=== Document section ===
Boy has never had a real tantrum, but as he prepares to start school, Emily Martin is worried her luck is running out

Boy is about to start school. Emily Martin reflects on the milestone (57659551)
Boy is about to start school. Emily Martin reflects on the milestone (57659551)

Girl and Boy are almost 9 and almost 5 and I can safely say that neither of them has ever had a full-blown tantrum. They’ve both had their furious moments, don’t get me wrong. But, having witnessed tantrums in other children, I don’t think even our worst of times have ever been the absolute scenes I’ve witnessed my friends having to deal with.

What can I say? I take total credit for my clearly expert parenting. Both children must have known instinctively that there would be no point in screaming and raging because Mummy will simply be scrolling her phone and not paying too much attention.

And I won’t lie, I’ve enjoyed the compliments on having well-behaved, polite children over the years while other children of similar ages would be somewhere in the background, turning puce with rage at being denied an ice cream or screaming and flailing about because they’ve been told it’s time to go home from the park. Snot flying everywhere. Eyes wild. Teeth gnashing together.

Me, my Boy and the Girl would see the struggles of others and be so grateful to each other that that’s just not how we roll. “Did you see what happened?” We’d say in the car on the way home after witnessing someone else’s terrible tantrum. Gossiping together like three friends, I’ve always felt we had a silent pact, never to turn on each other in such an unreasonable way.

However lately, just lately, as the Boy prepares to start school and I consider the hard work of parenting must be almost over (it’s almost over, right?) he particularly has started to become more wilful and I’m not sure what to do.

He doesn’t love sharing his stuff, but has always begrudgingly shared because he’s a good boy and he knows it’s the right thing. But a few weeks ago the Boy and his dad spent an afternoon with a much younger cousin who innocently wanted to have a little go with Boy’s fluffy owl and I’m sorry to tell you that he absolutely lost it. I wasn’t there but apparently there was sobbing, screaming, teeth baring, he even went red in the face.

Mum told me that word in the family after this was that my Boy, my angel who can do no wrong, was now considered… shock horror… “badly behaved”. Our family brand destroyed in one afternoon. Terrible family PR. And this is not what I’m used to. Normally we get a glowing 10/10 and I give myself a big gold star for excellent mothering.

But when I sat down with my son for a debrief that evening he told me his baby cousin had been trying to put the owl in his mouth and “he was all slobbery”. Daddy hadn’t noticed, apparently, and that’s why it had all kicked off. I reminded him that sharing is caring and it was naughty to behave like that (and also that he’d seriously undermined mummy’s perfect record). But to be fair, he had a really good point. Drool is not cool. I’d have probably done the same thing had a slobbery cousin reached for my owl.
=== Data ===
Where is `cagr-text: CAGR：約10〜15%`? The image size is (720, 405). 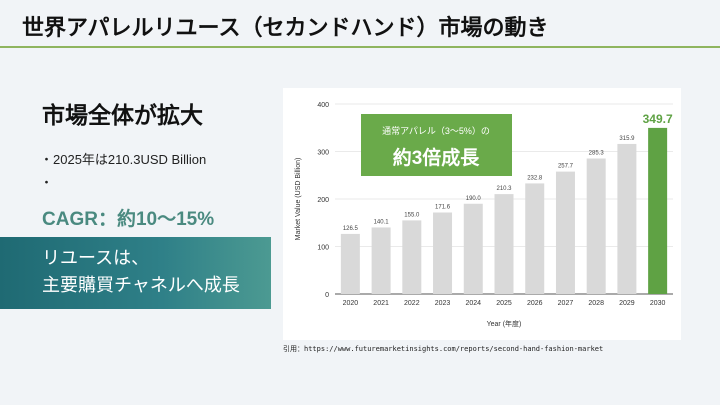 cagr-text: CAGR：約10〜15% is located at coordinates (128, 220).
===
**Tasks:**
1) In the parenting column, rewrite the paragraph beginning "He doesn't love sharing his stuff" as a short bulleted list that keeps its main facts.
2) Answer these questions using the parenting column:
(a) How old are Girl and Boy?
(b) Who told the writer that the family now considered the Boy "badly behaved"?
(c) According to the Boy, what was his cousin doing with the owl?
3) Extend the parenting column, picking up right after its final sentence.

**Task-by-task answers:**
1)
- The Boy dislikes sharing his things but has always shared, reluctantly, because he knows it is right.
- A few weeks ago he and his dad spent an afternoon with a much younger cousin.
- The cousin wanted a turn with the Boy's fluffy owl.
- The Boy lost his temper: sobbing, screaming, baring his teeth and going red in the face.
- The writer was not there and heard about it afterward.

2)
(a) Almost 9 and almost 5.
(b) Mum.
(c) Trying to put it in his mouth, getting it slobbery.

3)
But then the incidents kept coming. In a scuffle with his sister at home he was removed and put in his bedroom. When I went up a short while later, he was sitting on his bed with his room turned completely upside-down, and said with angry tears in his eyes: “I’ve trashed my room and it’s YOUR fault”. Trashed his room, like we were in a Christmas Day episode of Eastenders at the Vic. And since then, threats to trash things have become a favoured retort.

Actually threats in general have become his new thing. If I tell him off he’ll angrily come back with: “Well, if YOU keep saying that I won’t be your best friend anymore.” Or he’ll say: “I won’t give you any cuddles or kisses.” The other day he threatened me with an added: “And I will just WASTE my kissing and cuddling on DADDY.” A truly dreadful thought.

The “naughty step” used to be the most effective punishment. No matter what had happened, a little sit on the naughty step would always restore the balance of power. But now, Boy is way too old to be naughty-stepped, and if he’s sent to his room, he trashes it.

Last time I said: “Stay in your room and if you trash it you will be in SERIOUS trouble.” But I wasn’t sure what serious trouble would actually look like as I walked back down the stairs. When I got back up there, he’d emptied out a storage bag of fluffy toys and then got into the bag himself.

Last week, his nursery sent through their final observation report for him and I opened it, anxiously hoping not to see a report full of threats and trashings. But it just said: “He plays brilliantly alongside others and it’s unusual for him to face conflict.” Apparently he’ll even “help his friends at mealtimes when they can’t reach a cup”. Finally he, “doesn’t like paint” and “prefers not to dance”. So that sounds OK. Copies are currently being laminated to send round to my family and try to repair some damage.